Ao final da sessão plenária desta quinta-feira (28), na Assembleia Legislativa do Rio (Alerj), duas deputadas de campos políticos distintos — Renata Souza (PSOL) e Tia Ju (Republicanos) — compartilharam um momento em plenário marcado por desabafos e lembranças pessoais em torno da pauta trabalhista e do fim da escala 6×1, aprovado nesta quarta (27) pela Câmara Federal.
Renata Souza relembra sua rotina trabalhando em uma academia
A psolista destacou a mudança como uma conquista da classe trabalhadora e criticou o modelo anterior de seis dias de trabalho para um de descanso.
“Eu não poderia deixar de passar nessa sessão de hoje uma vitória importante da classe trabalhadora.
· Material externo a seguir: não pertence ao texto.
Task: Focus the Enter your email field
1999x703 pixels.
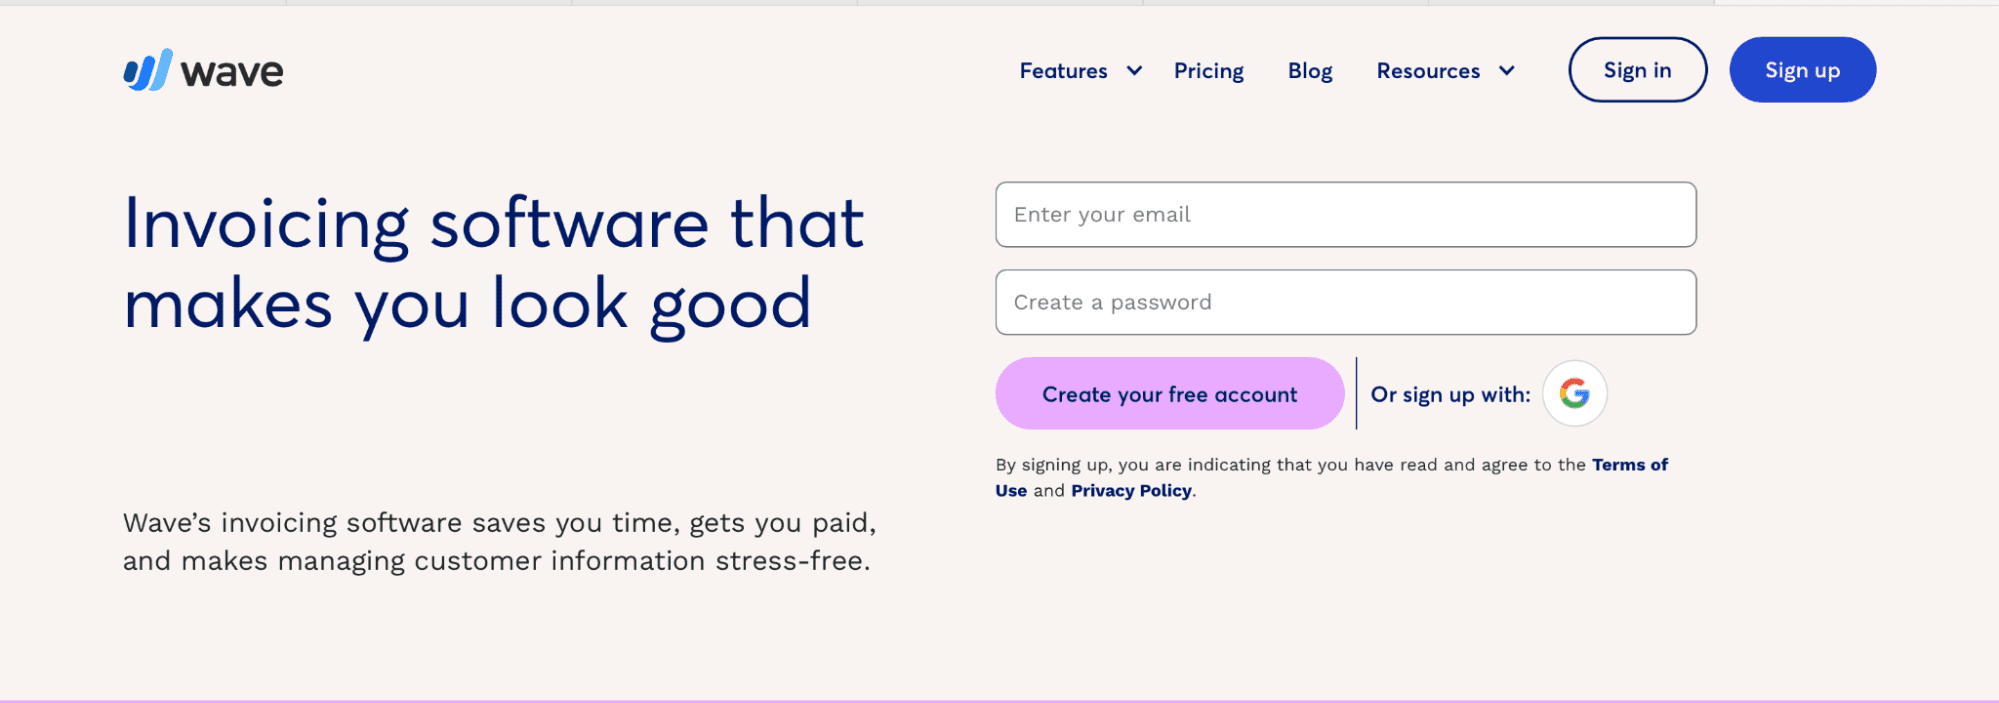Action: [1345, 214]
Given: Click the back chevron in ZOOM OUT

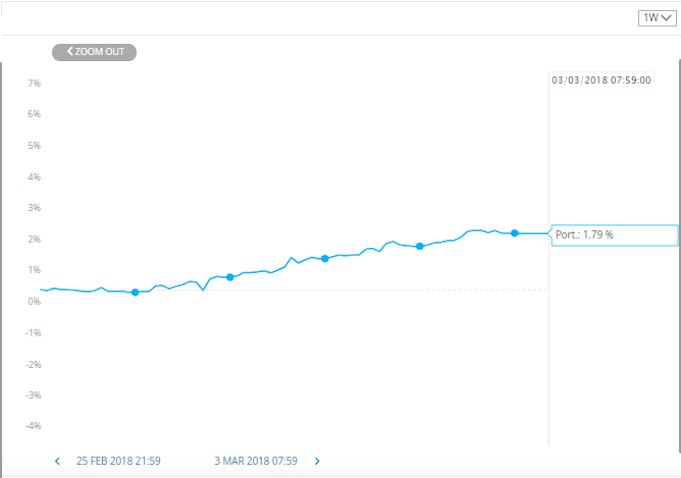Looking at the screenshot, I should [69, 51].
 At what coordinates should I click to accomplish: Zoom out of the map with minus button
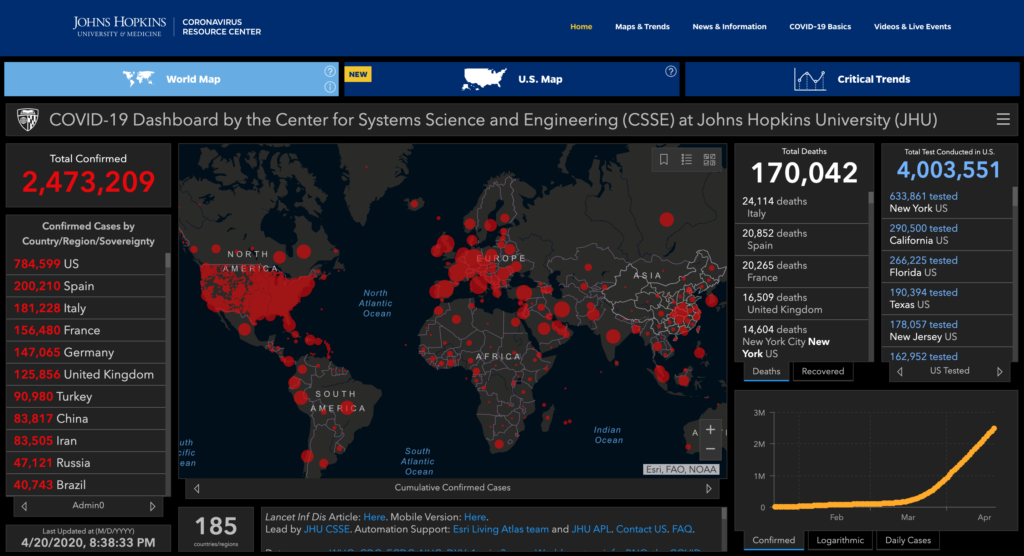click(710, 450)
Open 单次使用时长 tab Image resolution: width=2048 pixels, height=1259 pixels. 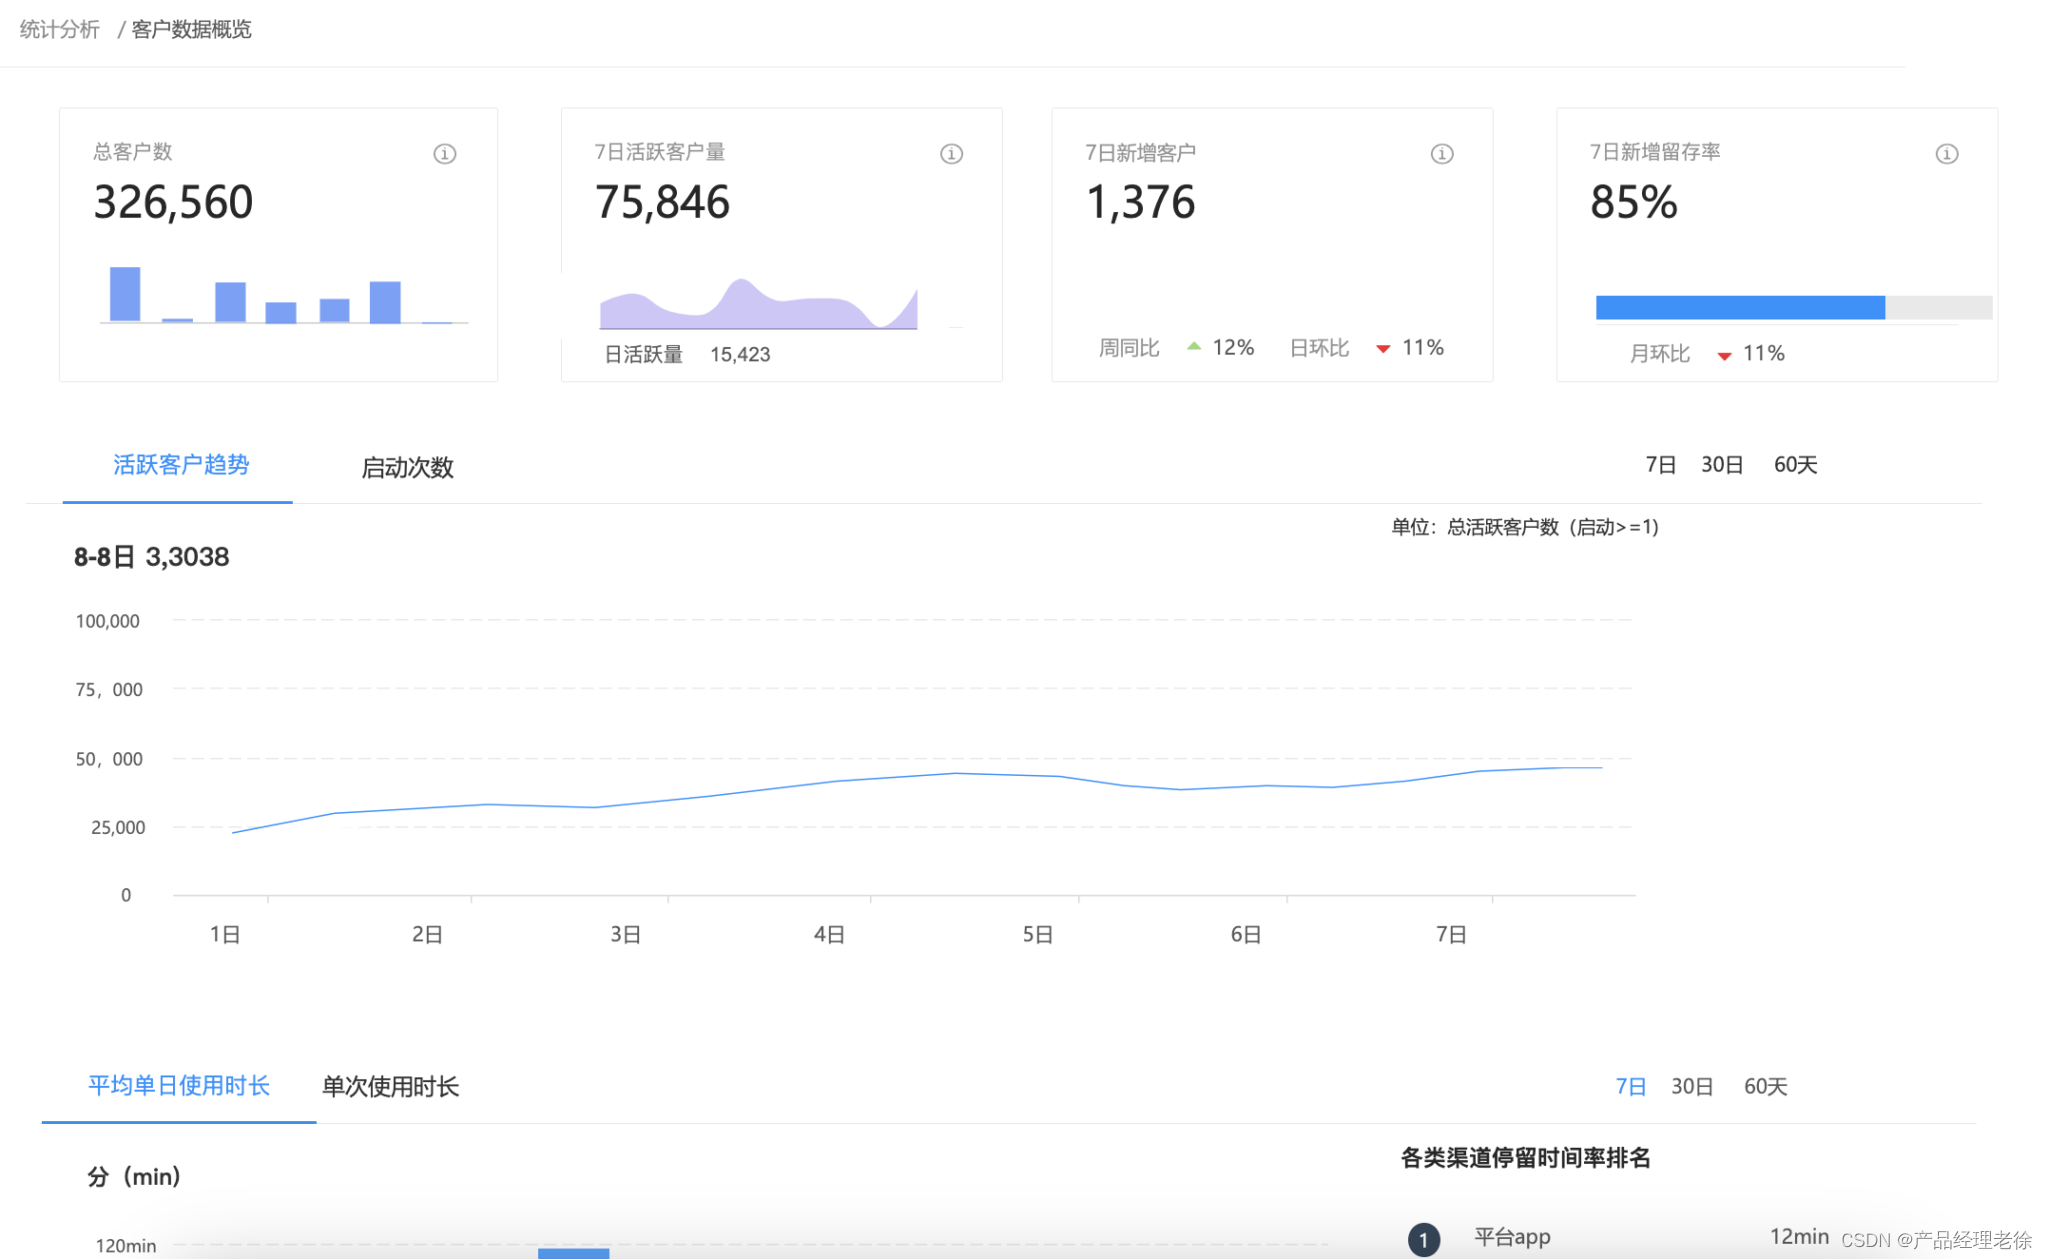[x=390, y=1087]
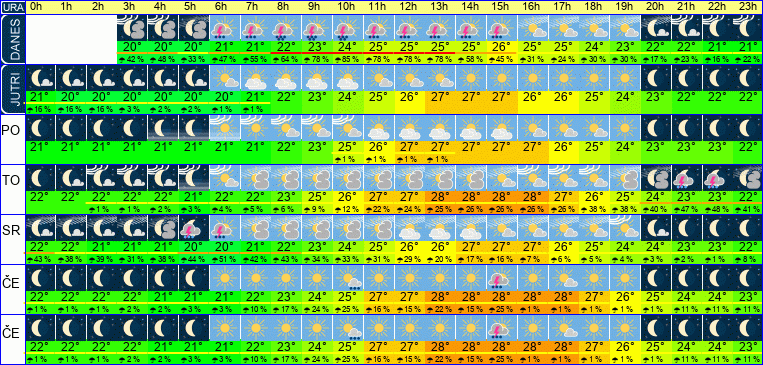Click the PO 6h windy sun icon
763x365 pixels.
[x=224, y=128]
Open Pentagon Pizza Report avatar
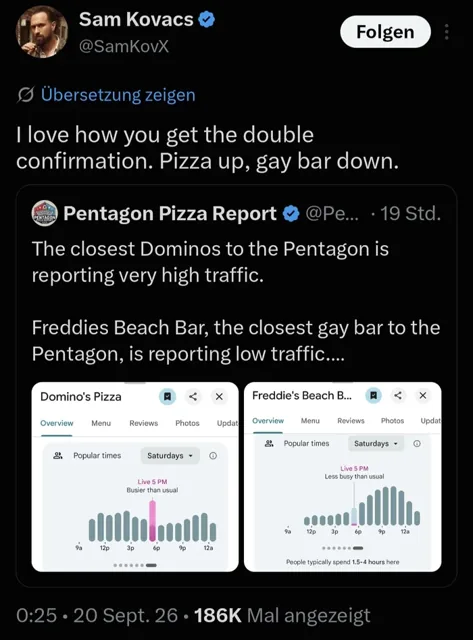473x640 pixels. point(44,213)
Conseguimos o fim da escala seis por um, essa escala que escraviza a nossa população, de seis dias trabalhados a apenas um dia de folga”, afirmou.
Renata também relembrou sua experiência pessoal trabalhando em uma academia:
“Acordava cinco horas da manhã (…) para abrir uma academia e eu ficava trabalhando oito horas, nove horas seguidas num dia, e ainda tinha que trabalhar no sábado”.
A parlamentar associou a conquista ao movimento “Vida Além do Trabalho” (VAT), do vereador do Rio Rick Azevedo (PSOL) e suas articulações no Congresso Nacional.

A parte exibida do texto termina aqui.